Fasting and postprandial hyperglucagonemia in type 2 diabetes mellitus (T2DM) patients cause excessive hepatic glucose production (HGP), suggesting that attenuation of hepatic glucagon action could be a therapeutic strategy for T2DM. In this study we evaluated the safety, tolerability, PK, and pharmacodynamics in healthy human volunteers of single and multiple doses (50-400 mg) ISIS 325568, a 2'-O-MOE antisense (ASO) developed to reduce hepatic glucagon receptor (GCGR) mRNA expression. In the multiple dose cohorts, treatment consisted of eight doses of ISIS 325568 or placebo over 6-weeks.

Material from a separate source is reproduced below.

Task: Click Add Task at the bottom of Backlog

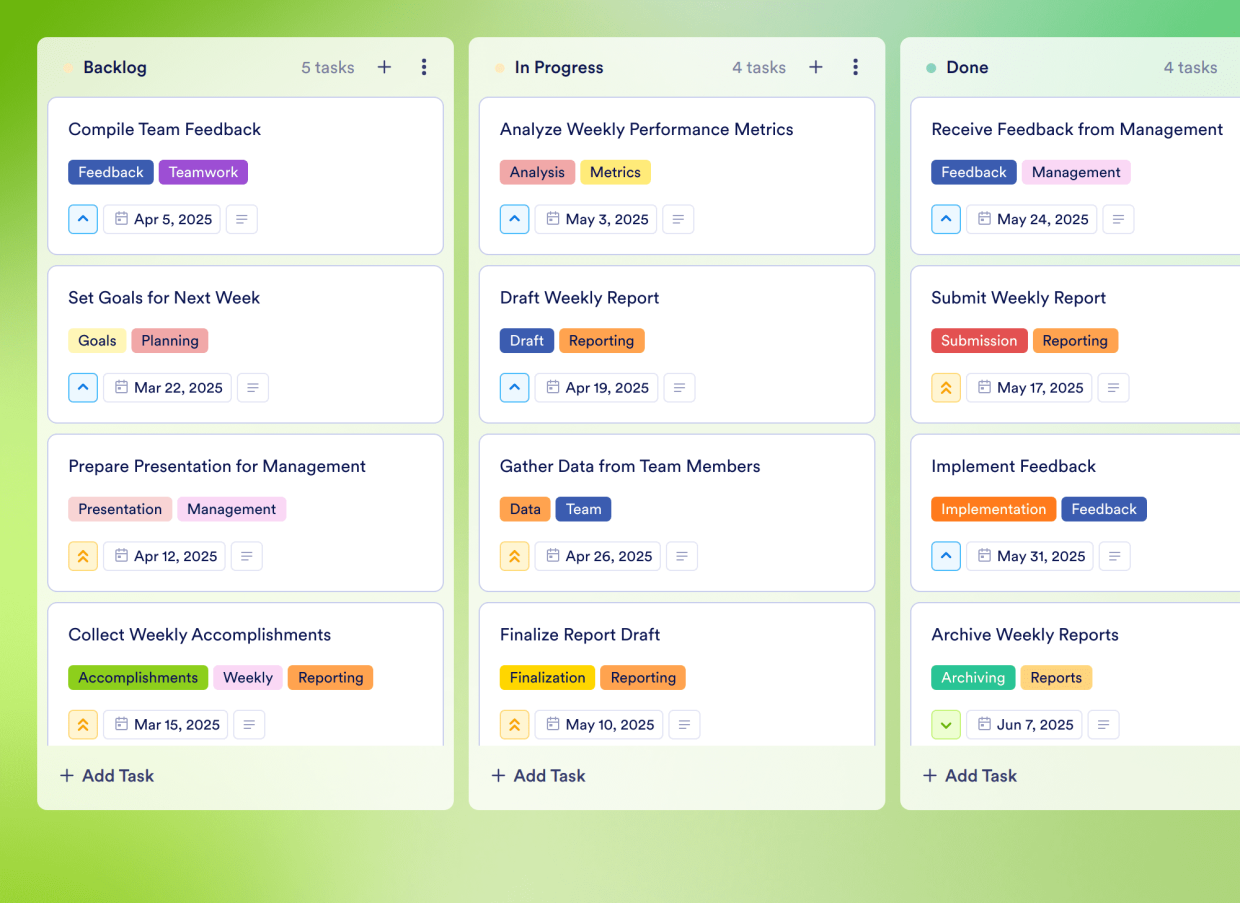Action: click(x=106, y=775)
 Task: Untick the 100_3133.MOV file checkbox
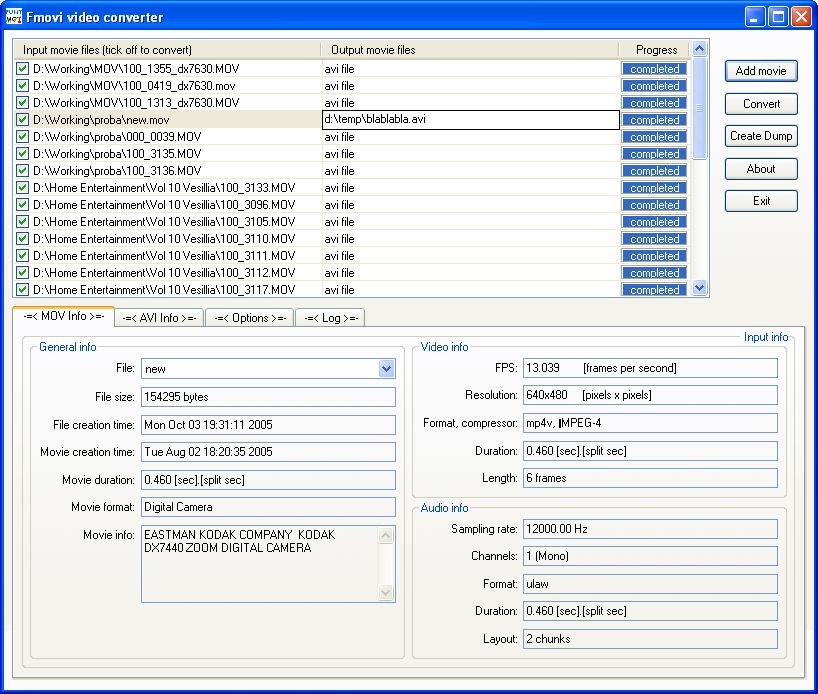click(x=22, y=188)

Drug effects were assessed using serial fasting glucagon measurements and the glycemic response to a glucagon challenge at baseline and at the end of 6-week treatment. ISIS 325568 was not associated with clinically relevant changes. Dose-dependent predominantly mild injection site reactions were the most common side-effect. Active treatment caused a gradual increase in fasting glucagon levels and, compared to placebo, a significantly blunted glucagon-induced increase in plasma glucose AUC (24%, P < 0.0001) and HGP (13%, P = 0.007) at the 400 mg/week dose. Six weeks treatment with ISIS 325568 in healthy volunteers attenuated glucagon-stimulated HGP and glucose excursions, supporting further evaluation of the GCGR antisense approach in patients with T2DM.